++++ GIVEN DATA ++++
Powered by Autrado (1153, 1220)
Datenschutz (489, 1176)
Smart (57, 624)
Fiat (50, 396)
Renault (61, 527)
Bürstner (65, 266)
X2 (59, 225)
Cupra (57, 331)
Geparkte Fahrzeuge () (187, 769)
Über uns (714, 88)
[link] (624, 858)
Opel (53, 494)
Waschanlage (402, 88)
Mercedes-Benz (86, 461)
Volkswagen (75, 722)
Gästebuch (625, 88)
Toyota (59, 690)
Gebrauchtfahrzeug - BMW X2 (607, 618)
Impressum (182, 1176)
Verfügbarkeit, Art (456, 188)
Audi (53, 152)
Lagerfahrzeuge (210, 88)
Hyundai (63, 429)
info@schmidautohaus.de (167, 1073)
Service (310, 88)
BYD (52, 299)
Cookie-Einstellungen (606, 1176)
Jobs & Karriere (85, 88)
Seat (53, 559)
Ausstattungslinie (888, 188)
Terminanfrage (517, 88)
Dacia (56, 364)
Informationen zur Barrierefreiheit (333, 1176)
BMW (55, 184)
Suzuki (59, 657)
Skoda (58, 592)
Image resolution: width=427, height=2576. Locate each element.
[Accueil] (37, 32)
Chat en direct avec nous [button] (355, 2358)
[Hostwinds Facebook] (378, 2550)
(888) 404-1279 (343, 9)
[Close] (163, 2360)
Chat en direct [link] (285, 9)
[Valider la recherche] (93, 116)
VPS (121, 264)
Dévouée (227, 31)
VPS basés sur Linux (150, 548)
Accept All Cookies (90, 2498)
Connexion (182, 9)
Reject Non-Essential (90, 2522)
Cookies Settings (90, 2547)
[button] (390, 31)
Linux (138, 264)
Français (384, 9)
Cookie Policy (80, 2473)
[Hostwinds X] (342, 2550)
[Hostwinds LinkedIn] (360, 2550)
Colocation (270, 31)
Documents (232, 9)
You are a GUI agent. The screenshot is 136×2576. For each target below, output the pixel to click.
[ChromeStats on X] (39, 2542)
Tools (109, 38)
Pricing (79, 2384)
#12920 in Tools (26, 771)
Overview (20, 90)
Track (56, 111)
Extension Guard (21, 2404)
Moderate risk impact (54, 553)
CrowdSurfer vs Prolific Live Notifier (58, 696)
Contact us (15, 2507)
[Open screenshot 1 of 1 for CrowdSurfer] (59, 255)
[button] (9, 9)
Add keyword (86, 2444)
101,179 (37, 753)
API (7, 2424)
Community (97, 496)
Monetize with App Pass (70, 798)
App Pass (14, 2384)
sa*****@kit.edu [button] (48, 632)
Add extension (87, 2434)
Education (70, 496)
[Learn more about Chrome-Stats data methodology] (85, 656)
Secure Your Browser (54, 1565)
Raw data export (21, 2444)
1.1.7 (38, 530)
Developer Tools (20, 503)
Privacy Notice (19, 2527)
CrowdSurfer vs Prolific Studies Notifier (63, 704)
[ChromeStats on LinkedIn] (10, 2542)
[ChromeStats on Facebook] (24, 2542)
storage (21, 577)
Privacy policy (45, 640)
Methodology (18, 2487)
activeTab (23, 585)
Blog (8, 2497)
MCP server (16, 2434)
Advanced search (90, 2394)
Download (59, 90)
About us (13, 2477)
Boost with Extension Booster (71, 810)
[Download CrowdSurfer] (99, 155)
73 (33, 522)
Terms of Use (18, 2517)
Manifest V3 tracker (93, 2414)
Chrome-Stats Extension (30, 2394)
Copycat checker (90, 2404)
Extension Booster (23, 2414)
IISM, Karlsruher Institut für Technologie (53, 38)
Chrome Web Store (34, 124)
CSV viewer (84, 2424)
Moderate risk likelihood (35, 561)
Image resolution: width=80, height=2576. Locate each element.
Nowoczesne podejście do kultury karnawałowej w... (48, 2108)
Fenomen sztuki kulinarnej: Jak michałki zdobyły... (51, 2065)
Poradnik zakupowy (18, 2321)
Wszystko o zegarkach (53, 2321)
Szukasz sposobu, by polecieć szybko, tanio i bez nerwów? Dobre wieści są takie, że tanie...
++++
(WHAT IS NEEDED) Taking the line with "Reject Non-Essential (90, 2522)" as the first and the line with "CSV viewer (84, 2424)" as the last, retype that stretch of the data above exactly, with no other lines.

(PROBLEM SOLUTION)
Reject Non-Essential (90, 2522)
Cookies Settings (90, 2547)
[button] (390, 31)
Linux (138, 264)
Français (384, 9)
Cookie Policy (80, 2473)
[Hostwinds X] (342, 2550)
[Hostwinds LinkedIn] (360, 2550)
Colocation (270, 31)
Documents (232, 9)
You are a GUI agent. The screenshot is 136×2576. For each target below, output the pixel to click.
[ChromeStats on X] (39, 2542)
Tools (109, 38)
Pricing (79, 2384)
#12920 in Tools (26, 771)
Overview (20, 90)
Track (56, 111)
Extension Guard (21, 2404)
Moderate risk impact (54, 553)
CrowdSurfer vs Prolific Live Notifier (58, 696)
Contact us (15, 2507)
[Open screenshot 1 of 1 for CrowdSurfer] (59, 255)
[button] (9, 9)
Add keyword (86, 2444)
101,179 (37, 753)
API (7, 2424)
Community (97, 496)
Monetize with App Pass (70, 798)
App Pass (14, 2384)
sa*****@kit.edu [button] (48, 632)
Add extension (87, 2434)
Education (70, 496)
[Learn more about Chrome-Stats data methodology] (85, 656)
Secure Your Browser (54, 1565)
Raw data export (21, 2444)
1.1.7 (38, 530)
Developer Tools (20, 503)
Privacy Notice (19, 2527)
CrowdSurfer vs Prolific Studies Notifier (63, 704)
[ChromeStats on LinkedIn] (10, 2542)
[ChromeStats on Facebook] (24, 2542)
storage (21, 577)
Privacy policy (45, 640)
Methodology (18, 2487)
activeTab (23, 585)
Blog (8, 2497)
MCP server (16, 2434)
Advanced search (90, 2394)
Download (59, 90)
About us (13, 2477)
Boost with Extension Booster (71, 810)
[Download CrowdSurfer] (99, 155)
73 (33, 522)
Terms of Use (18, 2517)
Manifest V3 tracker (93, 2414)
Chrome-Stats Extension (30, 2394)
Copycat checker (90, 2404)
Extension Booster (23, 2414)
IISM, Karlsruher Institut für Technologie (53, 38)
Chrome Web Store (34, 124)
CSV viewer (84, 2424)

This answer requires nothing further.